Por que muitos países estão registrando um recrudescimento da censura?
Isso está acontecendo por vários motivos. Um deles é o surgimento de novas leis de segurança nacional, destinadas a punir terroristas. O problema, nesses casos, é que muitas vezes essas leis acabam tendo como alvo qualquer crítico ao governo, como acontece claramente na Turquia. A ascensão das mídias sociais também permitiu que os indivíduos tenham novas formas para se expressar. Ao mesmo tempo, isso criou maneiras de os governos praticarem a censura. Quando um governo derruba intencionalmente a internet, o que está fazendo é censura.

O desejo de censurar sempre esteve presente com essa intensidade ou tem aumentado recentemente?
O impulso para controlar a informação sempre existiu. Não é nada novo. A diferença é que ele tem encontrado formas diferentes para se manifestar.

Na semana passada, o Supremo Tribunal Federal do Brasil censurou uma reportagem publicada por Crusoé. Em outros países, é comum que o Judiciário censure veículos de imprensa?
Não é comum em democracias que um Judiciário independente censure a imprensa. Onde a censura geralmente toma forma é nos poderes Executivos e Legislativo. São eles que, em geral, criam leis para controlar a sociedade.

DivulgaçãoDivulgação“É assustador que alguém seja alvo da polícia por se envolver em um discurso perfeitamente legal na internet”
Neste momento, alguns deputados brasileiros estão avaliando a criação de uma comissão de inquérito para apurar fake news, com apoio de integrantes do Judiciário.

**Objetivo**
Reproduza, do texto sobre censura, o trecho que começa nas palavras "O impulso para" e termina em "veículos de imprensa?". Os itens não têm nenhuma relação com esta tarefa.

**Amostra dos dados**
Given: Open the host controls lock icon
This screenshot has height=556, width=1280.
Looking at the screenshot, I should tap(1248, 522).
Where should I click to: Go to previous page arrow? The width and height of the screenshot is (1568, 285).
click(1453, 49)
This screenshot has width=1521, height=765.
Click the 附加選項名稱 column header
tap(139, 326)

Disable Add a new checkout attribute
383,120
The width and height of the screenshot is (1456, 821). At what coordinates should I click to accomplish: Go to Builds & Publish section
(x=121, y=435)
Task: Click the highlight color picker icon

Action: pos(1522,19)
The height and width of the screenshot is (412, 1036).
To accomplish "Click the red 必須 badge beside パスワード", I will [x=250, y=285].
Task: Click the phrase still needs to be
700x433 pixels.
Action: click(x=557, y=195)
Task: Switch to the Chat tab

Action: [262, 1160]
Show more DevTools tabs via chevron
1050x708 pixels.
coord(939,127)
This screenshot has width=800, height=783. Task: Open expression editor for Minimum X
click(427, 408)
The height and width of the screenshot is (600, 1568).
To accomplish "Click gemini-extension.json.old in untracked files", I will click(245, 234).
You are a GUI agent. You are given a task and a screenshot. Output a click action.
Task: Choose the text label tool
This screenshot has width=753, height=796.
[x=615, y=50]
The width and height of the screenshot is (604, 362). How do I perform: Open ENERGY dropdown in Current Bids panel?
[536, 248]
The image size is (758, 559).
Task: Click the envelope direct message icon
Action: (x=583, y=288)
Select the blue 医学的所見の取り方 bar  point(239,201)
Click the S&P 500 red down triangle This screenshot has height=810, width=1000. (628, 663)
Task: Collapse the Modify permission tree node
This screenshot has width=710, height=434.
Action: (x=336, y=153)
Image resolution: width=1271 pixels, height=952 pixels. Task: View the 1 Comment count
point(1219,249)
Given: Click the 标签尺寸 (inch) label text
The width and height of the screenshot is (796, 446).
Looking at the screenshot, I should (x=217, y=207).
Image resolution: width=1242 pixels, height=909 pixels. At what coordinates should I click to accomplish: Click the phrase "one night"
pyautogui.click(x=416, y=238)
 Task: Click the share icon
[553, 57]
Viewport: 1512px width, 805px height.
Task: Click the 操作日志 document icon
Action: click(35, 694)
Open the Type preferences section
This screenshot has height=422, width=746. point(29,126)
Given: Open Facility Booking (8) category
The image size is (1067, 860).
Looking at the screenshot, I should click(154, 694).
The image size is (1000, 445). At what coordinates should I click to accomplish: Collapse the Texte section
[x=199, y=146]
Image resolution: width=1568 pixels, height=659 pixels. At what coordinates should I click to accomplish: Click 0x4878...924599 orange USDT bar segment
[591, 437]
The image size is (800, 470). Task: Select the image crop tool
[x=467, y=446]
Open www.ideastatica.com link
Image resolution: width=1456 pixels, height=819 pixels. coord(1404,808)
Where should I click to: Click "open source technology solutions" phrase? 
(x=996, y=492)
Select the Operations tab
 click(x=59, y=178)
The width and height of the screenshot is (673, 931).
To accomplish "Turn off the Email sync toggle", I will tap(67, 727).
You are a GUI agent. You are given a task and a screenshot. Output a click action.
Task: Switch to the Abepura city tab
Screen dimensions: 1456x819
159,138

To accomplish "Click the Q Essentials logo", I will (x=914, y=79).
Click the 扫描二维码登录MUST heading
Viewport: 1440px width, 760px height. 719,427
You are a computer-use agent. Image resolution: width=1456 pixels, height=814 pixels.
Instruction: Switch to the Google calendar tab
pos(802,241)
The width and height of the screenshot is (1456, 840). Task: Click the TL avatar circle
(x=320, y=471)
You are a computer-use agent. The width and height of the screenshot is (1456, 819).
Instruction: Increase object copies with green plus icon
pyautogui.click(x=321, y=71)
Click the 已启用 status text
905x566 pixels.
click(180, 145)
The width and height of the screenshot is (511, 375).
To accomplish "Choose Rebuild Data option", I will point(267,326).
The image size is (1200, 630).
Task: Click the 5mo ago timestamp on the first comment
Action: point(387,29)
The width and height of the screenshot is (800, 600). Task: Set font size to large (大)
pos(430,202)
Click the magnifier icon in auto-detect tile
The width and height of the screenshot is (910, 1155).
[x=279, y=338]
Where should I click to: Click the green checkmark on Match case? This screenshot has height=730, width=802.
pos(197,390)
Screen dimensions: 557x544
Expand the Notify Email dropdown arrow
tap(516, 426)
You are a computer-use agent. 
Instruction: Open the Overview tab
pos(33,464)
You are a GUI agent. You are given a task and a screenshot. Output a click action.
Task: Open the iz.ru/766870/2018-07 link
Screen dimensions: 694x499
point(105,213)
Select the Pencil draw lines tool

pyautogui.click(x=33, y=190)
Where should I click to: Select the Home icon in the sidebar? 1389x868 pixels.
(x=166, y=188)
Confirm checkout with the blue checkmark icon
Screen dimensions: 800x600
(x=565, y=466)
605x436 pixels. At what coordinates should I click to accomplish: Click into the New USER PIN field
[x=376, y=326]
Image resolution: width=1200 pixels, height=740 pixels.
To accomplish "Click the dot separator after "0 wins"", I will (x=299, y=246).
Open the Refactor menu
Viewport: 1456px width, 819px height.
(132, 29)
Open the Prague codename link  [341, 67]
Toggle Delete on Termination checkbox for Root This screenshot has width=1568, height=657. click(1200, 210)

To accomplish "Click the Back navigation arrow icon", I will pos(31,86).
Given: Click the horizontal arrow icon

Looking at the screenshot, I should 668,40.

**Resposta**
O impulso para controlar a informação sempre existiu. Não é nada novo. A diferença é que ele tem encontrado formas diferentes para se manifestar.

Na semana passada, o Supremo Tribunal Federal do Brasil censurou uma reportagem publicada por Crusoé. Em outros países, é comum que o Judiciário censure veículos de imprensa?